In connection with a tender of previously acquired Shares pursuant to clause
(ii) above, the Committee, in its sole discretion, may permit the Optionee to constructively exchange Shares already owned by the Optionee in lieu of actually tendering such Shares to the Company, provided that adequate documentation concerning the ownership of the Shares to be constructively tendered is furnished in form satisfactory to the Committee. The notice of exercise, accompanied by such payment, shall be delivered to the Company at its principal business office or such other office as the Committee may from time to time direct, and shall be in such form, containing such further provisions consistent with the provisions of the Plan, as the Committee may from time to time prescribe. In no event may any Option granted hereunder be exercised for a fraction of a Share. No person exercising an Option shall have any of the rights of a holder of Shares subject to an Option until certificates for such Shares shall have been issued following the exercise of such Option.

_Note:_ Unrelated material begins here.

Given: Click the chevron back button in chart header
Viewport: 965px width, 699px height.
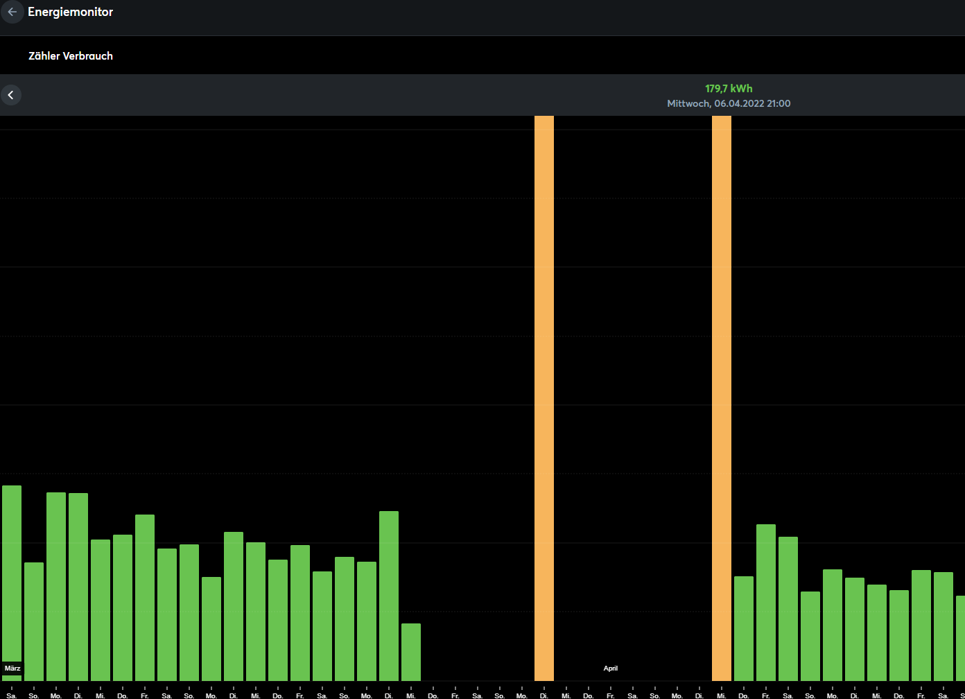Looking at the screenshot, I should point(11,95).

No adjustment shall be made for cash dividends or other rights for which the record date is prior to the date of such issuance.
8.3. Transferability. Except as provided below, and except as otherwise authorized by the Committee in a Share Option Agreement with respect to an Optionee, no Option shall be assignable or transferable by the Optionee, other than by will or the laws of descent and distribution, and such Option may be exercised during the life of the Optionee only by the Optionee or his guardian or legal representative. NQOs and any Related SARs granted in tandem therewith are transferable (together and not separately) with the consent of the Committee by the Optionee or holder of such Related SAR ("Holder"), as the case may be, to any one or more of the following persons (each, a "Permitted Assignee"): (i) the spouse, parent, issue, spouse of issue, or issue of spouse ("issue" shall include all descendants whether natural or adopted) of such Optionee or Holder, as the case may be; (ii) a trust for the benefit of one or more of those persons described in clause (i) above or for the benefit of such Optionee or Holder, as the case may be; (iii) an entity in which the Optionee or Holder or any Permitted Assignee thereof is a beneficial owner; or (iv) in the case of a transfer by an Optionee who is a non-employee director, another non-employee director of the Company; provided that such Permitted Assignee shall be bound by and subject to all of the terms and conditions of this Plan and the Share Option Agreement relating to the transferred Option and shall execute an agreement satisfactory to the Company evidencing such obligations; and provided further that such Optionee or Holder shall remain
bound by the terms and conditions of this Plan. In the case of a transfer by a non-employee director to another non-employee director, the vesting and exercisability shall after such transfer be determined by reference to the service of the assignee, rather than the assignor. The Company shall cooperate with any Permitted Assignee and the Company's transfer agent in effectuating any transfer permitted under this Section 8.3.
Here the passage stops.